Le futur président doit prouver qu’il peut faire évoluer l’Iran vers un Etat de droit. Et cela n’est pas possible sans une presse libre et indépendante. La liberté d’expression ne sera pas garantie dans ce pays tant que l’incarcération de journalistes continuera d’être monnaie courante et tant que la suspension des médias sera une pratique systématique.
C’est pourquoi, malgré le fait que ce scrutin n’offre pas toutes les garanties d’une élection démocratique, libre et transparente, Reporters sans frontières demande au futur président de la République islamique d’Iran de réformer la loi afin de dépénaliser les délits de presse et garantir ainsi la liberté d’expression sans discrimination de langue, de religion ou de sensibilité politique. Le texte actuel régissant la presse est particulièrement liberticide.
Reporters ans frontières exhorte également le futur président à amender l’article 24 de la Constitution qui, en stipulant que "les publications et les journaux sont libres d’exprimer toutes opinions sauf celles qui troublent les fondements de l’islam et la pudeur publique", contredit clairement l’article 19 de la Déclaration universelle des droits de l’homme et l’article 19 du Pacte international relatif aux droits civils et politiques des Nations unies, ratifiés par l’Iran en 1948 et 1975. La censure, officiellement destinée à protéger la population de contenus immoraux, s’est rapidement étendue aux informations politiques.
Il devra prendre des mesures immédiates pour mettre fin à l’impunité qui règne actuellement dans les affaires de meurtres et de tortures de nombreux professionnels des médias. Ainsi, les responsables de la mort de quatre journalistes Majid Charif, Mohamad Mokhtari, Mohamad Jafar Pouyandeh, Pirouz Davani et de la photographe irano-canadienne, Zahra Kazemi, doivent être poursuivis et répondre de leurs actes. Une enquête doit être ouverte sur la mort en détention du jeune blogueur Omidreza Mirsayafi.

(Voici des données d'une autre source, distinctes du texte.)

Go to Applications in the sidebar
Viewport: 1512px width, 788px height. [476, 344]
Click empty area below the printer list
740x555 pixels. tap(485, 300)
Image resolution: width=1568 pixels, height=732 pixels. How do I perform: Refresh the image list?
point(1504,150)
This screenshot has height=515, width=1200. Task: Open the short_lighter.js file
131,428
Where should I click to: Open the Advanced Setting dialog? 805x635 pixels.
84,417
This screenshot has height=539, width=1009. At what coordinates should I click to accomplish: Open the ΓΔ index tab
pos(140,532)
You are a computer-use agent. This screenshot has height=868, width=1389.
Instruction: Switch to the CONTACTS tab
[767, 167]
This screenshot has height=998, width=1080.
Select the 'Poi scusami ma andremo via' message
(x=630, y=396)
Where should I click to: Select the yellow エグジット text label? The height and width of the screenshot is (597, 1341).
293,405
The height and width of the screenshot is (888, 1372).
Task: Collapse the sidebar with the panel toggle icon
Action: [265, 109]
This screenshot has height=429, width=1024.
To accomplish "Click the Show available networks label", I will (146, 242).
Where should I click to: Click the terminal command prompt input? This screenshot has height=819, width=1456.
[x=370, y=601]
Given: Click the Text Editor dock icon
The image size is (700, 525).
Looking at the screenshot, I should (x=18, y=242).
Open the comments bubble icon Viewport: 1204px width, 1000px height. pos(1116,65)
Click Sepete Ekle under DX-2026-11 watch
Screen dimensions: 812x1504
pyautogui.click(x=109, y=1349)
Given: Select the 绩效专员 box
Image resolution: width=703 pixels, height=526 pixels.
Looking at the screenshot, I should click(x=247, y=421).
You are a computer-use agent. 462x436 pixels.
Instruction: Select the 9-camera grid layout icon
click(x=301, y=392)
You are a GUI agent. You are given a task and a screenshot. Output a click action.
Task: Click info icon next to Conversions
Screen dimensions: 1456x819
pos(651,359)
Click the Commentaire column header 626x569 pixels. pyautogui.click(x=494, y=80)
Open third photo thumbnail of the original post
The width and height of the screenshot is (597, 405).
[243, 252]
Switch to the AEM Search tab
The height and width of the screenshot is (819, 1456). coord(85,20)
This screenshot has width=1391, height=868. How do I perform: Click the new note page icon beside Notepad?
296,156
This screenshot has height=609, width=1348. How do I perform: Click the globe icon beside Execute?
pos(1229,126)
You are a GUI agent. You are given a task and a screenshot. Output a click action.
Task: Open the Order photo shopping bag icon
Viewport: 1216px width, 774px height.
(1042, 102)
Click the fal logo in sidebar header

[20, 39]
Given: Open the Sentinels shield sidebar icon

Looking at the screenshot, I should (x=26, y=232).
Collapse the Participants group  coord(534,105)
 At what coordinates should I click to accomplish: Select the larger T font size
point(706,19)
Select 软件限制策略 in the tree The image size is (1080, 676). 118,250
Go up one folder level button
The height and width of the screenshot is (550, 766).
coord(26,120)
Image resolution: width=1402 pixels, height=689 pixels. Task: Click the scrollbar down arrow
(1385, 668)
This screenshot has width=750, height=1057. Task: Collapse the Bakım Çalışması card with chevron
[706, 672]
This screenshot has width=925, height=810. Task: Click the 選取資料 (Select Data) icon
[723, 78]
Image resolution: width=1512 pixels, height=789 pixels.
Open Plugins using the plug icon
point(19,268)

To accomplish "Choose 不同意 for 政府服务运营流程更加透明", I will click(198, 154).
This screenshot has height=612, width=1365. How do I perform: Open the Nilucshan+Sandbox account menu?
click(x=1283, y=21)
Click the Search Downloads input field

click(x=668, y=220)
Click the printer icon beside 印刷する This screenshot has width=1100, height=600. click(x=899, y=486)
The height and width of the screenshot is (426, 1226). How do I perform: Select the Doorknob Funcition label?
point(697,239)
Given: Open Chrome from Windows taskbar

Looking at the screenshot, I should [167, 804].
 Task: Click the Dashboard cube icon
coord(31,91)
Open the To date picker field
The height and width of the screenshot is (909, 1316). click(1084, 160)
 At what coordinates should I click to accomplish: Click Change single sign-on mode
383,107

En outre, le futur président doit mettre fin au monopole d’État sur l’audiovisuel, et garantir le libre accès à l’information. La possession d’une parabole constitue un délit aujourd’hui en Iran.
Le futur président doit mettre un terme aux pressions exercées sur les médias étrangers. En décembre 2008, le ministre de la Culture et de l’Orientation islamique, Mohammad Hossein Safar-Harandi, a interdit la nouvelle chaîne de télévision en persan de la BBC, ainsi que toute collaboration des journalistes iraniens avec les médias étrangers.
Par ailleurs, tout comme les journaux, les publications en ligne font l’objet d’un véritable harcèlement. Un projet de loi concernant les “délits d’Internet” a été adopté le 2 juillet 2008. Il vise à punir de la peine de mort la création de blogs et sites Internet faisant la « promotion de la corruption, de la prostitution et de l’apostasie ». Le 3 novembre 2008, la Commission de la justice du Parlement iranien a ratifié certains articles, instaurant ainsi un comité de filtrage spécifique à Internet. Le 19 novembre dernier, le conseiller du procureur général de Téhéran a ainsi publiquement reconnu que les autorités iraniennes étaient à l’origine du filtrage de “cinq millions de sites Internet”.
Le futur président devra également autoriser la réouverture des journaux suspendus et interdire le filtrage des sites d’informations et des publications en ligne.
Le futur président doit mettre un terme à ces mesures liberticides. En tant que garant de la Constitution, il doit refuser d’exécuter les arrêtés et les décisions prises illégalement par des institutions non élues démocratiquement, telles que le Comité en charge de déterminer les sites non autorisés ou le Conseil de la révolution culturelle.